Every line of the material is to be set down again without any change.

----

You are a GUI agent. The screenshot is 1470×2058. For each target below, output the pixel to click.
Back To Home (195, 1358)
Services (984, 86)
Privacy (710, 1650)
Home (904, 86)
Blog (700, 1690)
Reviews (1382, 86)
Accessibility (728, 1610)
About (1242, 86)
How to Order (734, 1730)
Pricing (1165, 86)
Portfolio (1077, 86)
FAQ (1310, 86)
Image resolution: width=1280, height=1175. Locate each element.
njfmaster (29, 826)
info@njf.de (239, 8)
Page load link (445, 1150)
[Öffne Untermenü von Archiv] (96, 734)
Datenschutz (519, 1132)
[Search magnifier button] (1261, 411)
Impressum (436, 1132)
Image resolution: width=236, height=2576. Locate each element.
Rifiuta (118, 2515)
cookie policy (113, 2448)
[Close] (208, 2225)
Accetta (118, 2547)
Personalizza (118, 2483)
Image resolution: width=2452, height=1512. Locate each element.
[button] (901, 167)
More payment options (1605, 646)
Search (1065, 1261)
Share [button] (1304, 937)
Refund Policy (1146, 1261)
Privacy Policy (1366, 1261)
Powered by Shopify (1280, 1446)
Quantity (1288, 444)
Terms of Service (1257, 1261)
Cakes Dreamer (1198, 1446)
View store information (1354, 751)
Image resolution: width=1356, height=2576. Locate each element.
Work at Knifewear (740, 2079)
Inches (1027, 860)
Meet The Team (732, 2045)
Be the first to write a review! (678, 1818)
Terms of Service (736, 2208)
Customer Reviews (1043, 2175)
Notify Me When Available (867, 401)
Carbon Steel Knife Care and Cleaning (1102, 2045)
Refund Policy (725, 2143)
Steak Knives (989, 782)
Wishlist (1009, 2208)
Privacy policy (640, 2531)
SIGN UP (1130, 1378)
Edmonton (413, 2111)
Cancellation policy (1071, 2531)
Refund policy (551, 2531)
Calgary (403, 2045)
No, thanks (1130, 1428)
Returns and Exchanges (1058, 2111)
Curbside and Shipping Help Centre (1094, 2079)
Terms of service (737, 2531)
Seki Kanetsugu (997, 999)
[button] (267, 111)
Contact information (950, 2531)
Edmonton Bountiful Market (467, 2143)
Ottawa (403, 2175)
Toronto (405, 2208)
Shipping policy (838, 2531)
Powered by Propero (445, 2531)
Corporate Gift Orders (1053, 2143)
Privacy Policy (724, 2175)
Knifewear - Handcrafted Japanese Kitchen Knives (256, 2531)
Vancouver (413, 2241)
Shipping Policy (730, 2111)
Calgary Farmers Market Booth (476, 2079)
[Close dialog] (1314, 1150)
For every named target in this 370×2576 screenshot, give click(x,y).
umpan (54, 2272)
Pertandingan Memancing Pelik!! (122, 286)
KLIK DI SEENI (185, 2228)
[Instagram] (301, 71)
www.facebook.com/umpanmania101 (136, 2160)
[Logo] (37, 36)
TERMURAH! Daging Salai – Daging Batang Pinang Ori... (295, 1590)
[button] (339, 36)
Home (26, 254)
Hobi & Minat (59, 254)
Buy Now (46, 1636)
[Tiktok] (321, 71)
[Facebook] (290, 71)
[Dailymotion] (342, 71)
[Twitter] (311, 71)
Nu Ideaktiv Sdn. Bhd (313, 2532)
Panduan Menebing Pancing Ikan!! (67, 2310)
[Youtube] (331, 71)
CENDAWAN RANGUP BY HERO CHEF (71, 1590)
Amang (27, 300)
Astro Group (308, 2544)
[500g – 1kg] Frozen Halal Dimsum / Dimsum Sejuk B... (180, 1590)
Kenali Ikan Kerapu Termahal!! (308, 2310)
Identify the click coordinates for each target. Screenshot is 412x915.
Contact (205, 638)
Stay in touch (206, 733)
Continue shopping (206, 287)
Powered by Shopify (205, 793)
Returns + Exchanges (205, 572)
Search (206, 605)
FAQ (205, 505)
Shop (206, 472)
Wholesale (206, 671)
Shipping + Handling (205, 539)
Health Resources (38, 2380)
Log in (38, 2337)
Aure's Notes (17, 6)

----

=== Expected output ===
You are a GUI agent. The screenshot is 1470×2058. For each target below, output the pixel to click.
Back To Home (195, 1358)
Services (984, 86)
Privacy (710, 1650)
Home (904, 86)
Blog (700, 1690)
Reviews (1382, 86)
Accessibility (728, 1610)
About (1242, 86)
How to Order (734, 1730)
Pricing (1165, 86)
Portfolio (1077, 86)
FAQ (1310, 86)
Image resolution: width=1280, height=1175. Locate each element.
njfmaster (29, 826)
info@njf.de (239, 8)
Page load link (445, 1150)
[Öffne Untermenü von Archiv] (96, 734)
Datenschutz (519, 1132)
[Search magnifier button] (1261, 411)
Impressum (436, 1132)
Image resolution: width=236, height=2576. Locate each element.
Rifiuta (118, 2515)
cookie policy (113, 2448)
[Close] (208, 2225)
Accetta (118, 2547)
Personalizza (118, 2483)
Image resolution: width=2452, height=1512. Locate each element.
[button] (901, 167)
More payment options (1605, 646)
Search (1065, 1261)
Share [button] (1304, 937)
Refund Policy (1146, 1261)
Privacy Policy (1366, 1261)
Powered by Shopify (1280, 1446)
Quantity (1288, 444)
Terms of Service (1257, 1261)
Cakes Dreamer (1198, 1446)
View store information (1354, 751)
Image resolution: width=1356, height=2576. Locate each element.
Work at Knifewear (740, 2079)
Inches (1027, 860)
Meet The Team (732, 2045)
Be the first to write a review! (678, 1818)
Terms of Service (736, 2208)
Customer Reviews (1043, 2175)
Notify Me When Available (867, 401)
Carbon Steel Knife Care and Cleaning (1102, 2045)
Refund Policy (725, 2143)
Steak Knives (989, 782)
Wishlist (1009, 2208)
Privacy policy (640, 2531)
SIGN UP (1130, 1378)
Edmonton (413, 2111)
Cancellation policy (1071, 2531)
Refund policy (551, 2531)
Calgary (403, 2045)
No, thanks (1130, 1428)
Returns and Exchanges (1058, 2111)
Curbside and Shipping Help Centre (1094, 2079)
Terms of service (737, 2531)
Seki Kanetsugu (997, 999)
[button] (267, 111)
Contact information (950, 2531)
Edmonton Bountiful Market (467, 2143)
Ottawa (403, 2175)
Toronto (405, 2208)
Shipping policy (838, 2531)
Powered by Propero (445, 2531)
Corporate Gift Orders (1053, 2143)
Privacy Policy (724, 2175)
Knifewear - Handcrafted Japanese Kitchen Knives (256, 2531)
Vancouver (413, 2241)
Shipping Policy (730, 2111)
Calgary Farmers Market Booth (476, 2079)
[Close dialog] (1314, 1150)
For every named target in this 370×2576 screenshot, give click(x,y).
umpan (54, 2272)
Pertandingan Memancing Pelik!! (122, 286)
KLIK DI SEENI (185, 2228)
[Instagram] (301, 71)
www.facebook.com/umpanmania101 (136, 2160)
[Logo] (37, 36)
TERMURAH! Daging Salai – Daging Batang Pinang Ori... (295, 1590)
[button] (339, 36)
Home (26, 254)
Hobi & Minat (59, 254)
Buy Now (46, 1636)
[Tiktok] (321, 71)
[Facebook] (290, 71)
[Dailymotion] (342, 71)
[Twitter] (311, 71)
Nu Ideaktiv Sdn. Bhd (313, 2532)
Panduan Menebing Pancing Ikan!! (67, 2310)
[Youtube] (331, 71)
CENDAWAN RANGUP BY HERO CHEF (71, 1590)
Amang (27, 300)
Astro Group (308, 2544)
[500g – 1kg] Frozen Halal Dimsum / Dimsum Sejuk B... (180, 1590)
Kenali Ikan Kerapu Termahal!! (308, 2310)
Identify the click coordinates for each target. Screenshot is 412x915.
Contact (205, 638)
Stay in touch (206, 733)
Continue shopping (206, 287)
Powered by Shopify (205, 793)
Returns + Exchanges (205, 572)
Search (206, 605)
FAQ (205, 505)
Shop (206, 472)
Wholesale (206, 671)
Shipping + Handling (205, 539)
Health Resources (38, 2380)
Log in (38, 2337)
Aure's Notes (17, 6)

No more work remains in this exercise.